他的家族这么庞大,作为百年望族,家底雄厚,就算他愿意放下权利,天元帝也不一定容得下他这一个大族。
胜者为王败者寇,凤家占了江山这么些年,是不是也该气数尽了?也许这是天意使然,那他,自然不能逆天而为。
见秦丞相毫无反应,凤铭宥急道:“外公,你到底要考虑到什么时候?再这样下去,这京都还有我们家的容身之地吗?”
听闻这话,秦丞相终于抬起头来看着凤铭宥,“既然这样,我们告诉凤沧瑜,我们愿意合作,他的人手何时能来?”
凤铭宥欣喜若狂,“外公你答应了?我这就去跟凤沧瑜说。只要答应合作,人手即日就出发,最多两个月就能来到京都。”
“两个月?快马到渝州都要一个月,他大张旗鼓领兵来犯,凤城天能不拦截?”
“还请外公放心,宥儿会自荐挂帅,到时候落败至多被罚一顿。而且,既然凤沧瑜已经兵临城下,父皇还能有机会罚我吗?”
凤铭宥笑得癫狂,仿佛已经看到结局,看到自己铲除异己,身穿五爪真龙袍坐拥江山。
“既然如此,我就亲自去跟凤沧瑜谈谈。”秦丞相说着招呼侍卫前来,让他给凤沧瑜送信,约在酒楼谈话。
秦丞相不大放心凤铭宥,事关重大,万一被旁人摆了一道,可就为时晚矣,他决定亲自前去看看。
既然打定主意,秦丞相自然得亲力亲为,若是交给凤铭宥来办,只怕要赔上老命。
朝堂上的所有官员,似乎都嗅到了阴谋的气息,这大邺,只怕是要变天了。于是人人择明主而侍,不过。。。。。。这明主也是个人看法不同。天,还不知道要如何变幻。
凤铭洛新婚刚过五天,便早早结束了他的假期,回到朝堂之上。镇南王领兵进犯,家以国为本,若是国破了,家又何存?凤铭洛自然不能置身事外。
天元帝坐在龙椅之上,威严的扫视下面一众大臣,“所谓养兵千日用兵一时,而今镇南王领兵来犯,一路向北过关斩将,众卿以为,该如何应对?”
忠勇侯慕状元立刻上前道:“臣愿领兵出征,荡平障碍为陛下分忧。”
慕状元话音刚落,一旁的秦丞相便道:“老臣以为如此不妥,忠勇侯虽然英勇无比,但是镇南王此次出征的是他的次子,自然不能以大欺小,平白让天下百姓看了笑话。”
天元帝不置可否,“那秦爱卿以为如何?”
“老臣以为,既然镇南王让次子出征,陛下大可以让几位皇子挂帅。几位皇子都是惊才绝艳之辈,比之镇南王次子绝对绰绰有余。到时胜了,既守住了江山,也博得了美名。此乃两全其美的方法,陛下以为如何?”

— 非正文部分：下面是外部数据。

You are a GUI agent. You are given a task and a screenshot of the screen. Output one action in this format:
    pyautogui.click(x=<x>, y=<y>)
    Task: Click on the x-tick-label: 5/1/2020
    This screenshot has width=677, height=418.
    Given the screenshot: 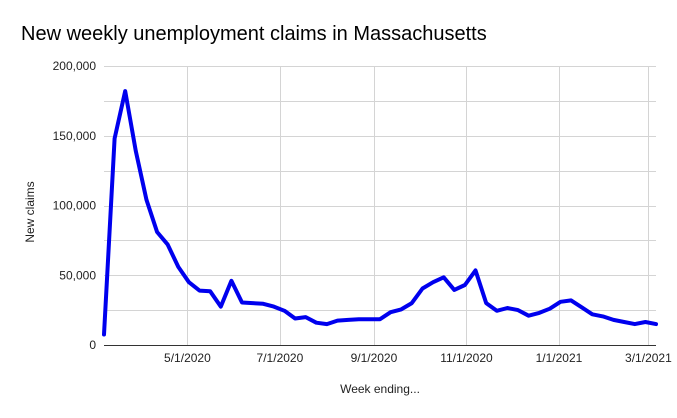 What is the action you would take?
    pyautogui.click(x=188, y=358)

慕状元听着秦丞相这样说,立刻反驳道:“陛下,几位皇子都未曾领兵打过仗,比不得陛下当年,还请陛下三思。”
天元帝做思索状,片刻后道:“朕觉得秦爱卿说的甚是有理,只是不知秦爱卿可有人选?”
天元帝话音刚落,凤铭宥便上前道:“儿臣愿为父皇解忧,前往阵前杀敌,阻止镇南王进犯,保我大邺江山千秋万代。”
此时一旁的秦丞相接话道:“陛下,老臣也正有此意,大皇子贵为太子,自然不能去冲锋陷阵。三皇子靖王刚刚新婚,清王作为靖王的兄长,也断然不能让靖王抛下娇妻前去杀敌,只有清王是合适的人选。”

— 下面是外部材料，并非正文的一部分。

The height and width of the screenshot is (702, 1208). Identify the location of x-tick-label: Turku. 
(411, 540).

“哈哈哈,我大邺有此皇子与大臣,自然是繁荣昌盛,不会让反贼得逞的,就以此来办。皇儿,朕等你的好消息,可别让父皇失望。”后一句却是对着凤铭宥说的。
凤铭宥立刻跪倒,“请父皇放心,儿臣定当不负所托,肝脑涂地在所不惜。”
天元帝看着下首忠肝义胆的凤铭宥,眼中闪过意味不明的精光。?
☆、第 68 章
? 九月廿六,准备好一切军需物资,天元帝亲自前往城门口,给凤铭宥以及一众即将上阵的士兵践行。
一番豪言壮语,激励得士气高涨,四五万人的声音响彻云霄。在场百姓都被感染得满腔的豪情壮志,恨不得自己上阵。
凤铭宥领着五万大军,浩浩荡荡的往渝州方向而去。只是。。。。。。凤铭宥的目的就是把镇南王的军队放到京都,又怎么可能尽心尽力往那边赶。
于是这几万大军一天只行出几里地,只可惜出发当天激励起来的士气,在这毫不紧张,慢吞吞的行程中,消磨得一干二净。
凤铭宥领着大军拖行程,京都凤铭洛与凤铭弦忙着清除凤铭宥留下的暗桩,削减秦丞相的党羽,忙得脚不沾地。
慕婉筠又回到了那种混日子的状态,以前磋磨柳姨娘,后来磋磨慕婉玉,现在以每天给何月婷找不痛快为乐。
“王妃,门外有一个男子带着一个女娃子找您,自称琴酒,他说报了名讳王妃自会见他。”
听闻通传丫头这样说,慕婉筠从书里抬头道:“请去前厅,我马上过去。”
丫鬟应着退出去,慕婉筠起身收拾,不知道她师父来找她干什么,还带着一个女娃子。
荷色一边拿大衣给慕婉筠披上,一边道:“小姐,你说先生带着那个女娃娃是谁?会不会是他女儿?”
慕婉筠点点头,“嗯,有可能。”
“实在想不出,能跟先生生孩子的女子是何等绝色,好想见一下那位绝代佳人。”
“改天有机会见到的。”慕婉筠也实在想不出,她这师父最是自负自傲,若是说这时间琴酒爱谁的话,铁定是他自己。如果那女娃娃真是她师父的女儿,那女孩儿的娘亲得多优秀才能入琴酒的眼?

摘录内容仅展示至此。